### What the exercise asks
Carry over every entry exactly as written, though not the pictures it contains.

### Task inputs

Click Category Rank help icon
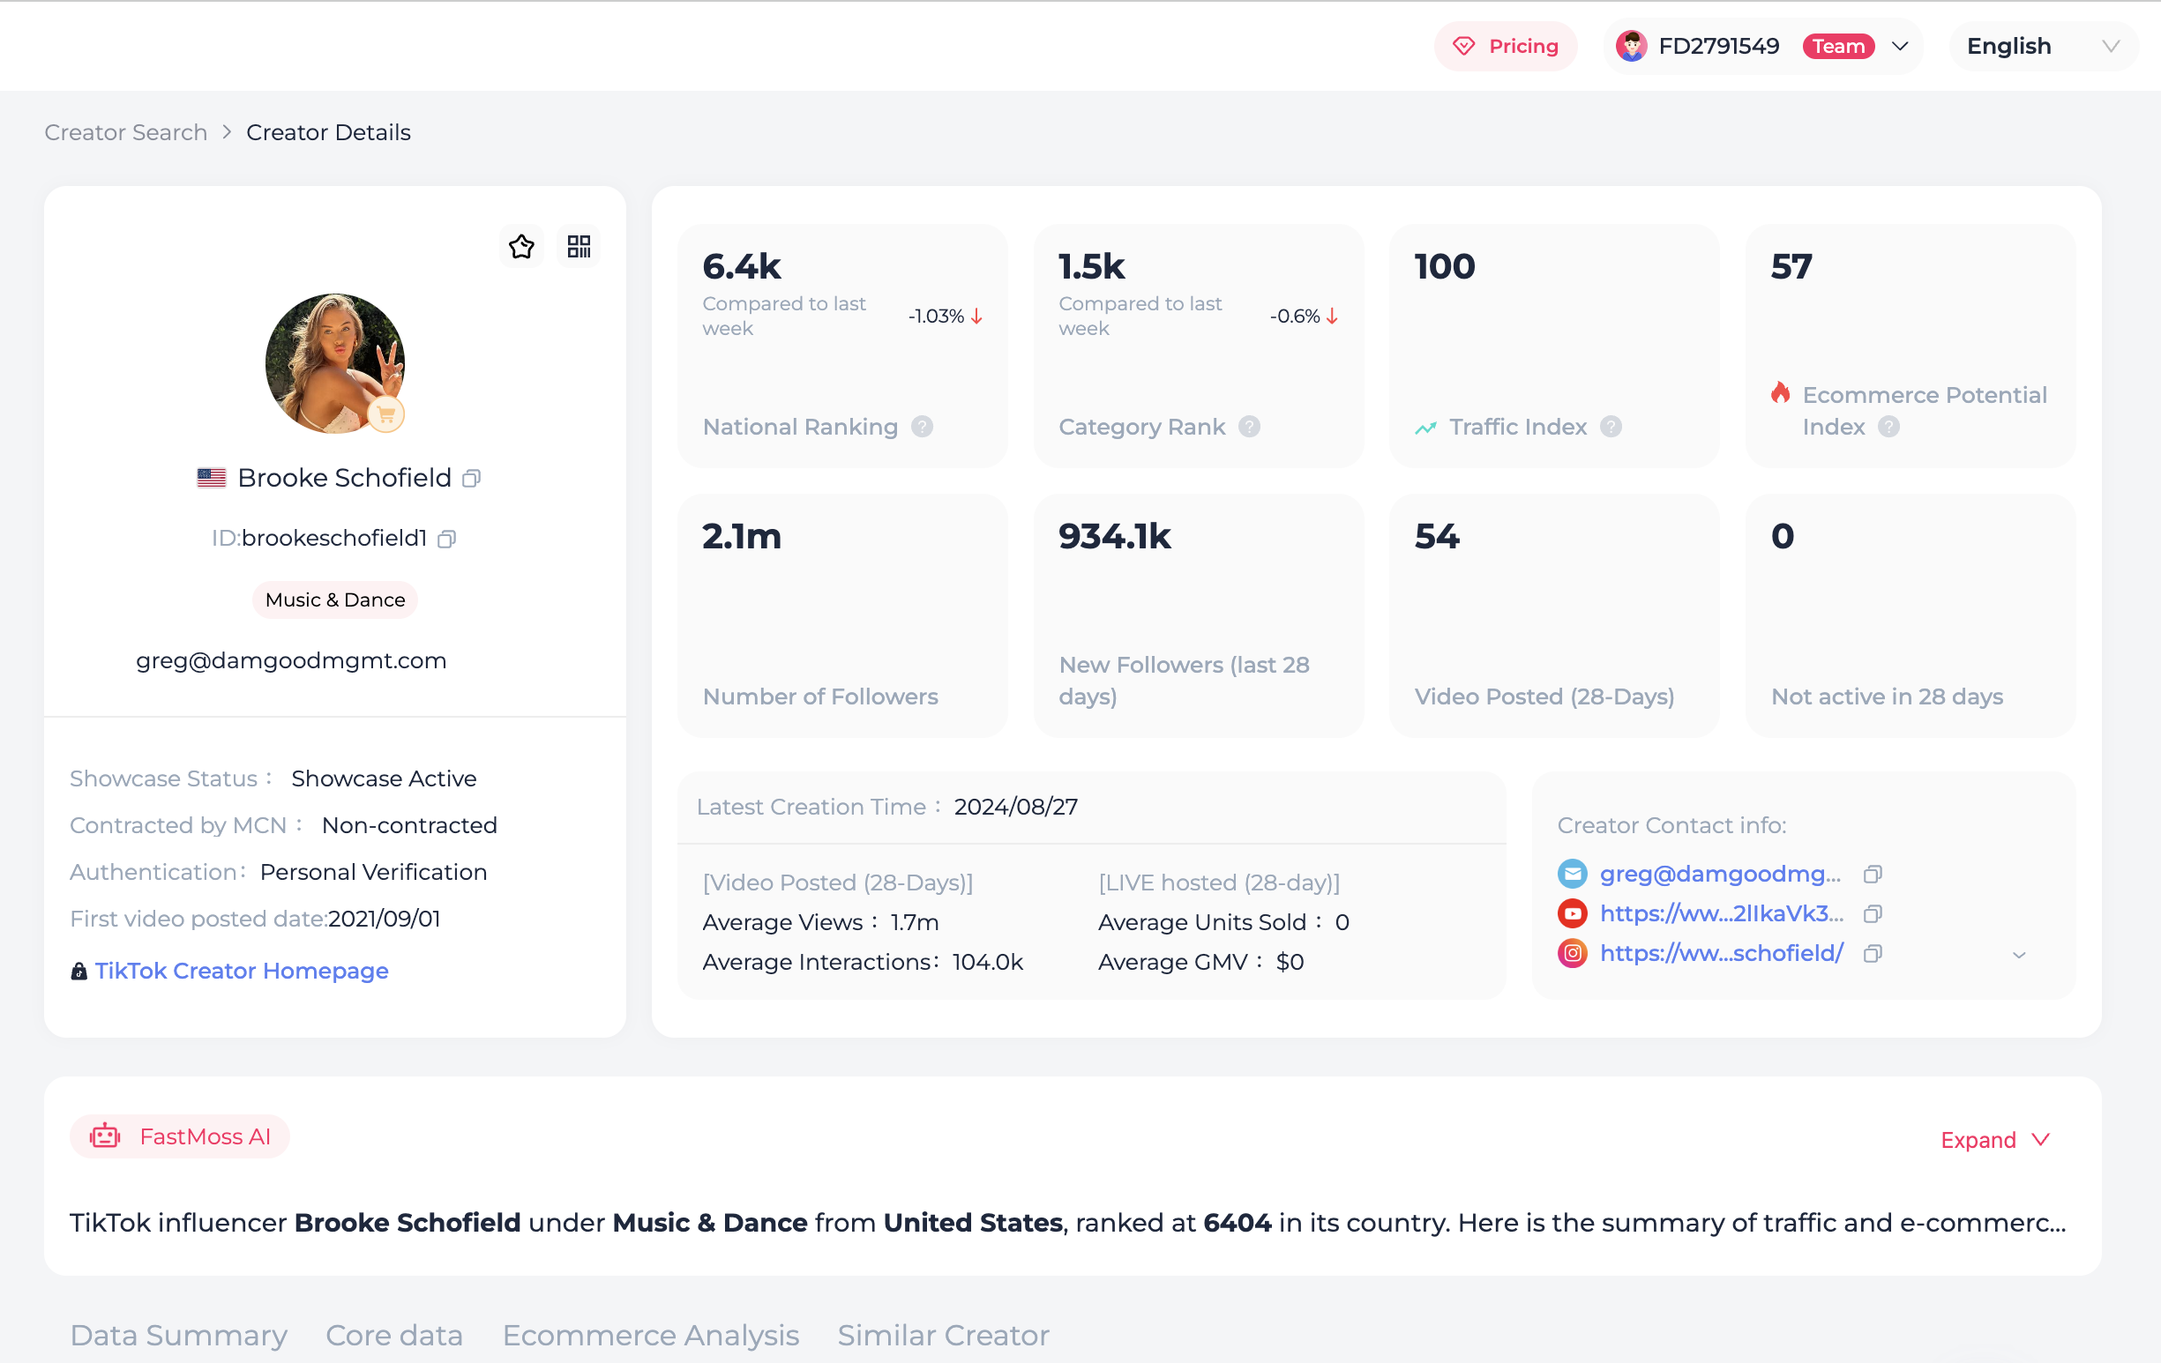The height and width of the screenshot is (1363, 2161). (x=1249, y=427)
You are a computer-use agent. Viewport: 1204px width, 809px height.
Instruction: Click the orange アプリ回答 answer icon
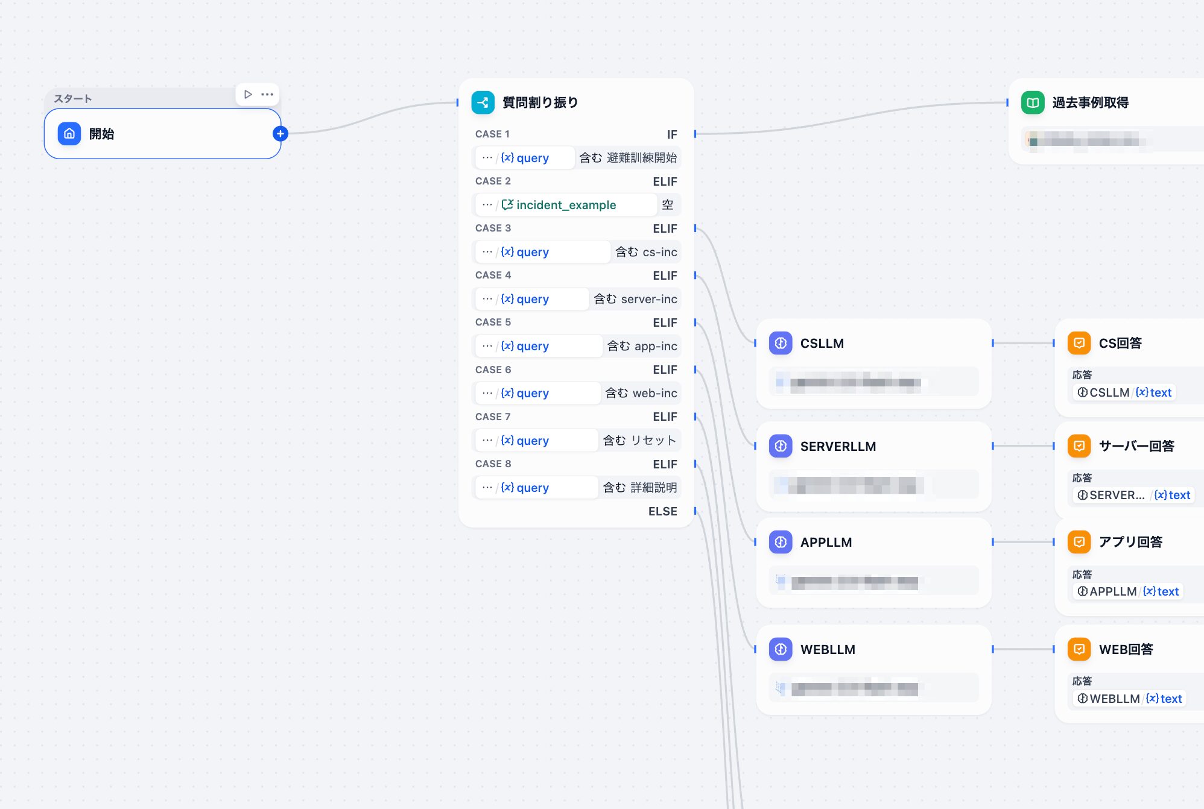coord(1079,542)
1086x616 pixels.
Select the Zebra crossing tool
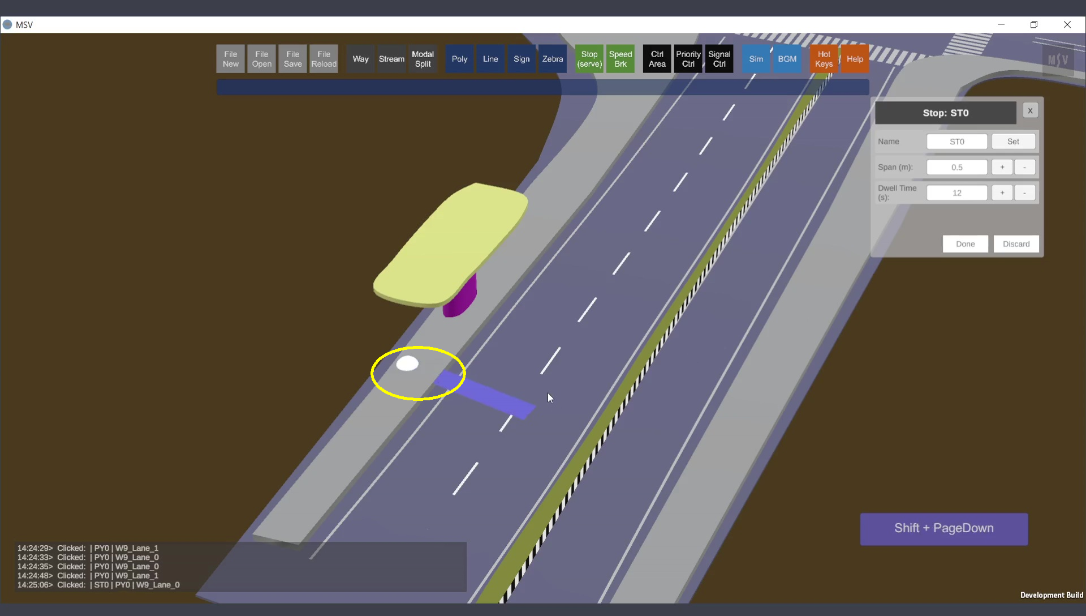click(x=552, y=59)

### Exercise response
Click Category Rank help icon
The height and width of the screenshot is (1363, 2161). (x=1249, y=427)
You are a computer-use agent. Viewport: 1204px width, 809px height.
Instruction: Click the orange アプリ回答 answer icon
coord(1079,542)
1086x616 pixels.
Select the Zebra crossing tool
click(x=552, y=59)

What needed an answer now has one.